In the period after his father’s death, Erasmus was sometimes aware of it hanging in the air of conversations, in silences, in shifts of subject, too elusive for a cause of quarrel—he would have fought any man of whatever degree who spoke in disrespect of his father’s memory.

This evening he had not seen anything amiss. Drink had made his father eloquent, but there was nothing wrong in that. He had been proud of the way his father had stared that old ruffian Rolfson down, and dominated the table. He had thought him right in everything he said. It was true that the presence of Matthew Paris had been disturbing; it was hateful to have a jail-bird for a cousin and to be obliged to sit at table with him. But Erasmus had drunk quite a lot too; and something had happened earlier that day which occupied his thoughts and possibly blunted his observation. In the afternoon he had taken his courage in both hands and ridden over to the Wolpert house, ostensibly to see Charles. And there, without quite knowing how or why, he, who had always hated acting, had allowed himself to be enrolled in the cast of a play.

3.

It had been on the morning of that day—the day of his involvement in these theatricals—that his cousin from Norfolk had arrived, about whom there hung the shadow of failure and disgrace; terrible blemishes to Erasmus, like deformities. If people stayed in their places, he felt, they would not incur such misfortunes. Even Paris’s sufferings, of which he had heard his parents speak, his broken career, the loss of his wife, these seemed shameful too. He had felt, from the first moment, oppressed by his cousin’s presence, as if literally in shadow, as if this meeting existed in shadow time, along with certain other incidents of darkness occurring then, while the ship was being built, which he afterwards remembered.

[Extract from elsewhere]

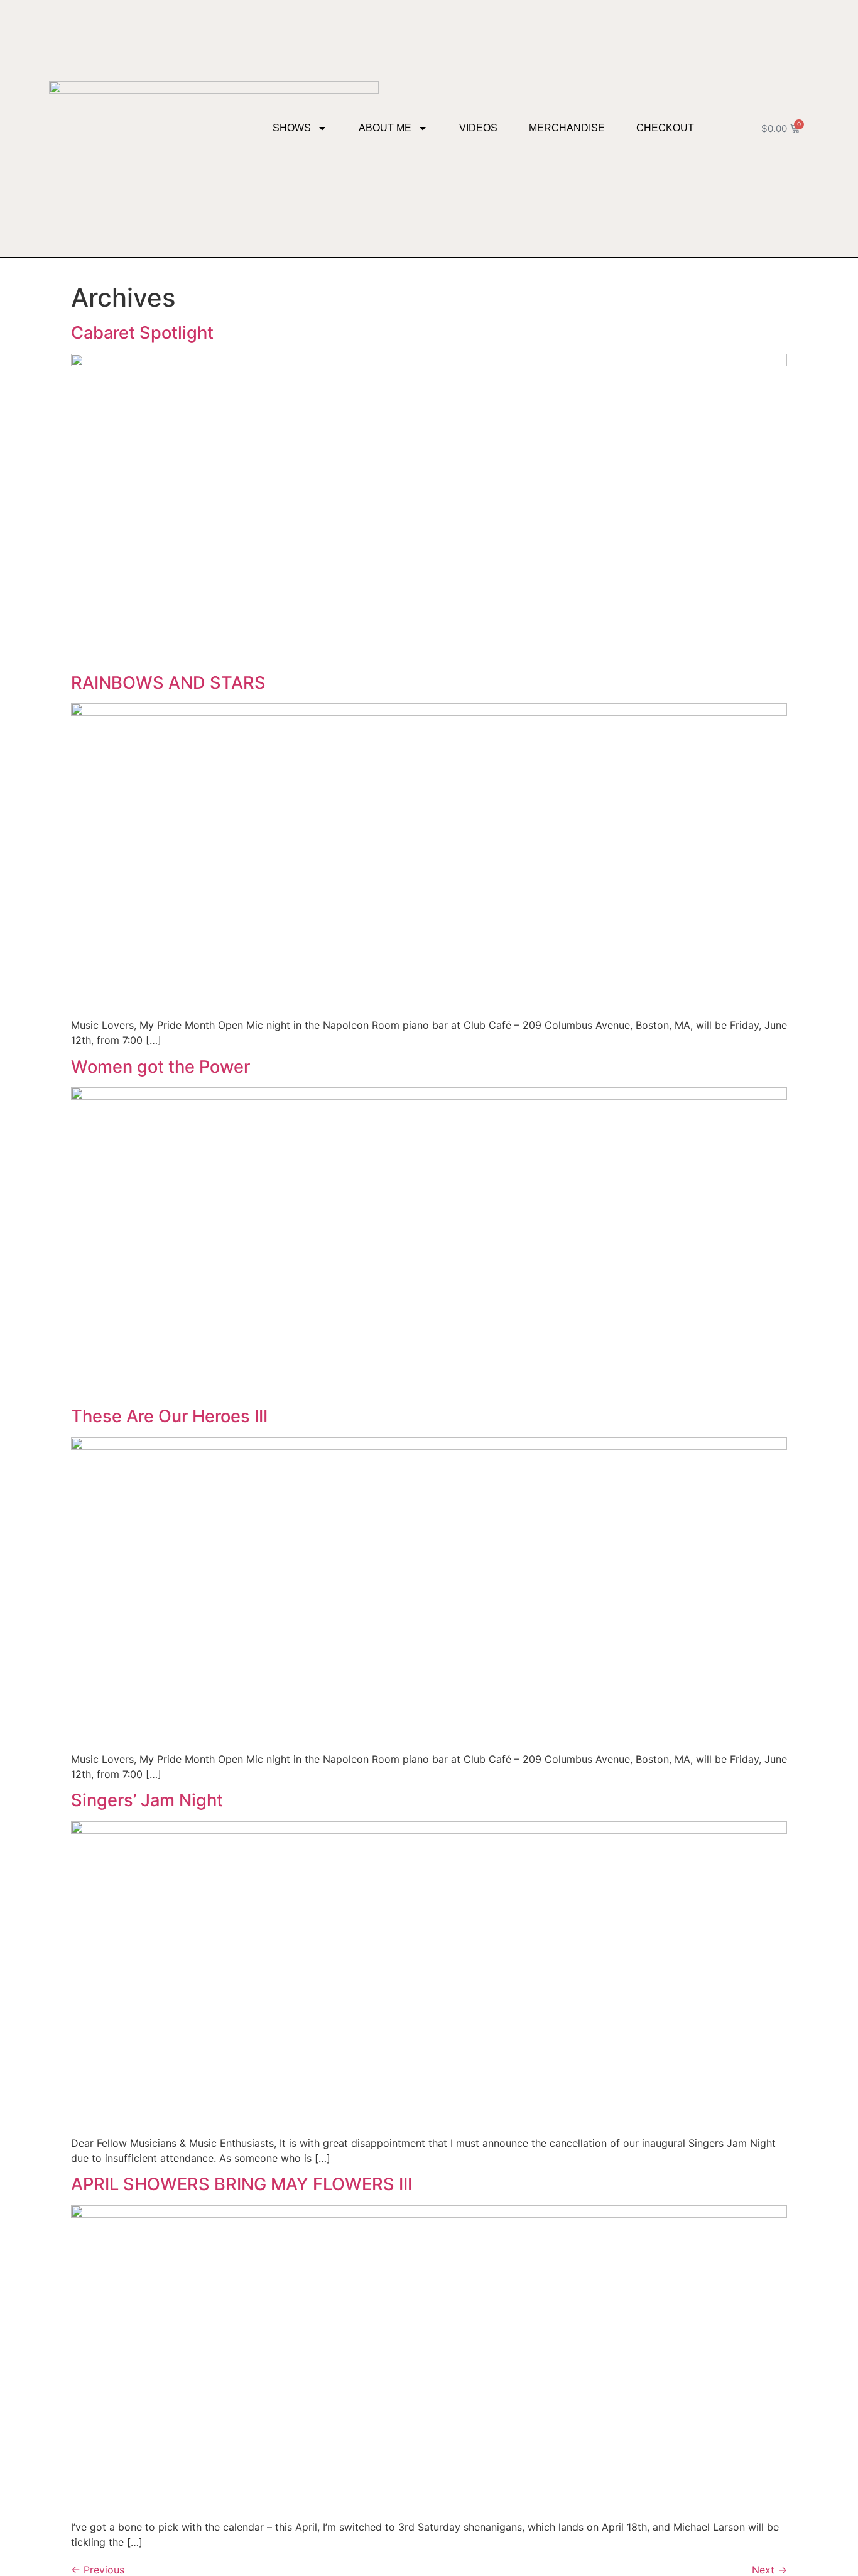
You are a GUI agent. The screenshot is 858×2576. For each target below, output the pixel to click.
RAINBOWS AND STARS (168, 682)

“This is your cousin Matthew. Do you remember him?”’

Erasmus saw a tall, ungainly-looking man with a face deeply marked below the short, bobbed wig.

He was dressed in a suit of black cloth and his necktie came down in two straight folds like a parson’s.

“No, I don’t remember him at all.”

He spoke with his eyes turned towards his father, as if talking of some person not there in the room.